▶ Texto proporcionado
===============
Afortunadamente, la Tierra tiene un escudo que nos protege de gran parte de los espasmos del Sol: la magnetosfera. Esta ‘burbuja’ magnética desvía un altísimo porcentaje del material solar que se precipita hacia nosotros desde el astro rey. Sin la magnetosfera, el planeta no dispondría del resto de capas que nos resguardan de la radiación ultravioleta, por ejemplo. Gracias a ella el mundo es habitable y por eso los científicos se esfuerzan por comprender su funcionamiento. Solo así podrán predecir algún día el clima espacial y proteger nuestra tecnología, que ahora es mucho más compleja que aquellos telégrafos primigenios.
Las últimas tormentas geomagnéticas extremas
En este tiempo de estudios y observaciones hemos aprendido que hay una serie de signos previos a la llegada de una CME. En el evento Carrington se observó por primera vez un destello de luz blanca emanada por un grupo de manchas solares. Fue el astrónomo inglés Richard Carrington quien lo apreció, de ahí el nombre asignado al fenómeno, junto con su colega Richard Hodgson, ambos aficionados. Esa no es la parte más llamativa. Las auroras boreales son el dispositivo de alerta espectacular de estos fenómenos, apareciendo en lugares inusuales pertenecientes a latitudes medias o bajas. A finales de agosto de aquel 1859 se divisaron en gran parte de Estados Unidos, Europa e incluso en la isla de Cuba.
===============
▶ Listado de datos
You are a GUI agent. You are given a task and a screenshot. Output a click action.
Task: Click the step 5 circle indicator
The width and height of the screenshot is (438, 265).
===============
▶ Consigna
Copia de nuevo el fragmento del texto sobre la magnetosfera empezando por "Afortunadamente, la Tierra" y siguiendo hasta "aquellos telégrafos primigenios.", pero cambia "el astro rey" por "el Sol".

▶ Espacio de respuesta
Afortunadamente, la Tierra tiene un escudo que nos protege de gran parte de los espasmos del Sol: la magnetosfera. Esta ‘burbuja’ magnética desvía un altísimo porcentaje del material solar que se precipita hacia nosotros desde el Sol. Sin la magnetosfera, el planeta no dispondría del resto de capas que nos resguardan de la radiación ultravioleta, por ejemplo. Gracias a ella el mundo es habitable y por eso los científicos se esfuerzan por comprender su funcionamiento. Solo así podrán predecir algún día el clima espacial y proteger nuestra tecnología, que ahora es mucho más compleja que aquellos telégrafos primigenios.